Definición
La intención de búsqueda es lo que una persona quiere conseguir de verdad cuando escribe algo en Google. No la palabra que teclea: el problema que hay detrás.
Es, con diferencia, el concepto más importante del SEO moderno, y la razón es sencilla: Google no posiciona la página que mejor habla de un tema, posiciona la que mejor resuelve lo que la gente quería. Si tu página no encaja con la intención, no hay optimización técnica que la salve.
La mayoría de los artículos que "están perfectamente optimizados y no posicionan" fallan aquí.
Los cuatro tipos
Informacional. Quiere aprender algo. "qué es el ebitda", "cómo calcular el margen bruto". Domina en volumen. La respuesta que gana es una guía o una definición clara.
Navegacional. Quiere ir a un sitio concreto. "imdica", "entrar gmail". Posicionar aquí para una marca ajena es prácticamente imposible.
Comercial. Está comparando antes de decidir. "mejor crm para pymes", "holded vs sage". Gana el contenido que compara de verdad, con criterios y sin barrer para casa de forma evidente.
Transaccional. Quiere hacer algo ya: comprar, contratar, descargar. "comprar rodamiento 6204", "presupuesto web barcelona". Gana una página de producto o de servicio, no un artículo.
Cómo averiguarla: mira los resultados
No hace falta adivinar.
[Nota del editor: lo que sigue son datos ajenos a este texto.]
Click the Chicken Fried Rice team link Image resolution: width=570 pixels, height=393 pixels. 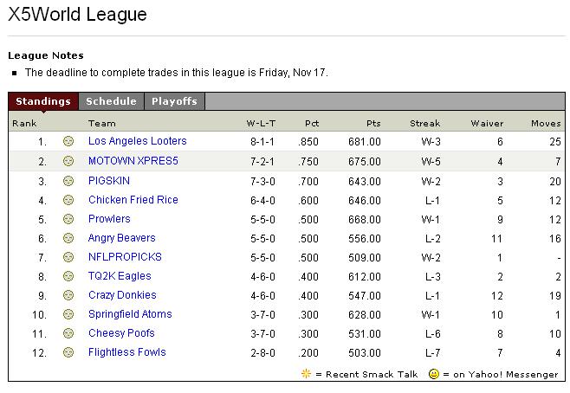coord(133,200)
Busca la consulta en Google y mira qué hay. Los diez primeros resultados son la respuesta de Google a la pregunta "¿qué quiere esta gente?", y está construida con millones de datos de comportamiento.
Qué mirar:
- Qué tipo de página domina. ¿Artículos? ¿Fichas de producto? ¿Comparativas? ¿Vídeos?
- Qué formato. ¿Listas? ¿Guías largas? ¿Respuestas cortas?
- Qué elementos muestra Google. Un fragmento destacado indica intención informacional. Anuncios de compra indican transaccional. Un mapa indica intención local.
- Cuánta profundidad tienen. Si los diez son artículos de 3.000 palabras, con 600 no entras.
Si todos los resultados son fichas de producto y tú quieres posicionar un artículo, no vas a entrar. Y al revés.
Ejemplo práctico
Los 134 términos del diccionario de esta web son todos informacionales, y eso condicionó cómo están escritos.
La consulta objetivo es del tipo "qué es X". Miré los resultados de varias de ellas y el patrón era claro: gana el contenido que responde en el primer párrafo y luego desarrolla. No el que da un rodeo de introducción antes de definir.
Por eso cada ficha empieza con un h2 que dice "Definición" y el primer párrafo es la respuesta directa. Nada de "en el mundo actual de los negocios, cada vez más empresas...".
Y aquí está el enganche con el negocio, que es donde la intención se vuelve estrategia: esas 134 páginas atraen tráfico informacional, gente que quiere aprender, no contratar. Vender un servicio en mitad de un artículo sobre qué es un JOIN sería fallar la intención y perder al lector.
La solución fue una caja al final de cada ficha: quién ha escrito esto y a qué se dedica. Respeta la intención informacional durante todo el artículo y ofrece el paso comercial cuando el lector ya tiene lo que vino a buscar. Eso es trabajar con la intención en vez de contra ella.
Errores comunes
- Escribir un artículo para una consulta transaccional. Es el error más caro. Si la gente quiere comprar, quiere una página de producto.
- Mirar solo el volumen de búsqueda. Una palabra con 10.000 búsquedas cuya intención no puedes satisfacer vale menos que una de 200 que sí.
- Ignorar los resultados actuales. Están gratis y te dicen exactamente qué espera Google.
- Una página para varias intenciones. Intentar que la misma página sirva para "qué es un CRM" y para "contratar CRM" acaba sin servir para ninguna.
- Suponer la intención por el idioma. "Presupuesto web" puede ser informacional (cuánto cuesta) o transaccional (quiero uno). Los resultados lo aclaran.
- No revisarla. Las intenciones cambian con el tiempo, y Google reajusta.
Cuándo trabajarla
Antes de escribir nada. Es el primer paso de cualquier contenido, antes de la investigación de palabras clave o al menos a la vez.
Y cuando un contenido no funciona: antes de reescribirlo, comprueba si la intención era la que creías. Muchas veces el artículo está bien y sencillamente responde a una pregunta que nadie estaba haciendo.